Bukannya terlalu berlebihan, tapi menurutku ini hanya bentuk antisipasi untuk mencegah terjadi hal yang tidak-tidak. Karena sebelum-sebelumnya, Mas Awan selalu pergi pagi-pagi ke Semarang. Sorenya dia sudah kembali ke rumah.
"Nak, papa pergi sebentar ya. Kalian tidak boleh nakal di dalam perut mama," ujar Mas Awan sambil berjongkok mengelus perut besarku. Aku menyunggingkan senyum sambil sesekali memijat pinggang yang terkadang terasa nyeri.
"Iya, Papa," jawabku menirukan suara anak kecil. Hal itu menimbulkan gelak tawa di antara kami untuk sesaat.
Akhirnya Mas Awan berangkat setelah berpamitan denganku dan para penghuni klinik lainnya.
Syukurlah selama tujuh bulan kehamilan ini, aku tak pernah merasakan ngidam sesuatu yang aneh. Semua berjalan lancar tanpa ada rintangan yang cukup berarti. Sekali-dua kali mual-mual di pagi hari sudah menjadi rutinitasku tiap hari. Namun, aku masih bersyukur karena hanya mual-mual ringan yang kualami. Selebihnya tidak ada.
Mengidami makan malam di Monas? Atau gado-gado di tengah malam? Aku tak pernah merasakan itu. Walaupun kata Mas Awan, dia sudah siap siaga selama 24 jam jika aku meminta hal-hal aneh seperti itu.

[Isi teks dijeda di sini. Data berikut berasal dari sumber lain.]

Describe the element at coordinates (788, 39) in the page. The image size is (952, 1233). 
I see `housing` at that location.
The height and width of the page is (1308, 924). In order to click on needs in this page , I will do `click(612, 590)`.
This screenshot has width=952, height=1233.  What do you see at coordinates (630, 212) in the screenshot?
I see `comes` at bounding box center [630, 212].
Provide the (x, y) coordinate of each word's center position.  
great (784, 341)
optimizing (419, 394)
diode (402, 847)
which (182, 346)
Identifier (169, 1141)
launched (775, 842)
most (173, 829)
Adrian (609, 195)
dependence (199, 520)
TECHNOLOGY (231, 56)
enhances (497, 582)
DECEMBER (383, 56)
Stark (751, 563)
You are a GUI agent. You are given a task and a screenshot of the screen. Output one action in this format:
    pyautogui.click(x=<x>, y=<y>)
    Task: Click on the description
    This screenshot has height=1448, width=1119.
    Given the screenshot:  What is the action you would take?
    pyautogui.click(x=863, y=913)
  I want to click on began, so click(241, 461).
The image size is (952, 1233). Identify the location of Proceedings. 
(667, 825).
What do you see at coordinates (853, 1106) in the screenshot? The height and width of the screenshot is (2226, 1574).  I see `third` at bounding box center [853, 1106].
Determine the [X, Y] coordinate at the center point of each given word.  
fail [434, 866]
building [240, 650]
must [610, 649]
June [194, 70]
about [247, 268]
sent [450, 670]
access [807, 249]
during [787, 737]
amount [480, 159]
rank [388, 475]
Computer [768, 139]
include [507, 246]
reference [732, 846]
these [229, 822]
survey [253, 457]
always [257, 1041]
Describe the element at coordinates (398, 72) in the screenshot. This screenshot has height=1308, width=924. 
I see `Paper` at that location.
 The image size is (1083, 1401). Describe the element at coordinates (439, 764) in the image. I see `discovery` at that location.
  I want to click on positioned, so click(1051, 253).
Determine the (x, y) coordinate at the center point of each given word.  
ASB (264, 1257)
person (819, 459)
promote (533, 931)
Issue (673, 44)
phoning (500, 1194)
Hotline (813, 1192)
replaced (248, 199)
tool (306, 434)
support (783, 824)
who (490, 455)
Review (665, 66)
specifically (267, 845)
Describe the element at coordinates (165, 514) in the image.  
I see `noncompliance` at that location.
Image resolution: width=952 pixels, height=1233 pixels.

Alhamdlillah a'la kulli hal.
Sesungguhnya semua itu adalah rezeki yang diberikan oleh Allah untukku. Semakin bertambah usia, aku semakin tahu bahwa rezeki itu tidak semata-mata tentang uang dan kesuksesan. Bisa bernapas dengan normal, merasa tenang setiap saat, melihat apa yang ingin dilihat, dan tetap bersama dengan orang tercinta juga merupakan rezeki yang diberikan oleh Tuhan untuk kita. Namun, terkadang manusia tak menyadari hal-hal berharga ini.
"Ra, kalau tidak ada pasien lagi, kita tutup klinik saja."
"Sayangnya ada, Bu. Soalnya selama ini kita sering buka klinik setengah hari saja. Makanya pasien yang sudah buat janji jadi menumpuk dari hari ke hari," jawab Zara. Gadis ini tersenyum sambil menahan rasa bersalah.
Huft. Gagal sudah rencanaku ingin rebahan. Segalanya hanya tinggal angan saja. Sampai ketemu nanti Magrib wahai kasurku. Sungguh aku merindukanmu melebihi rinduku pada donat Mas Awan.
"Semangat, Bu," tambah asistenku ini sambil membuat kepalan dua tangannya untuk ditunjukkan padaku.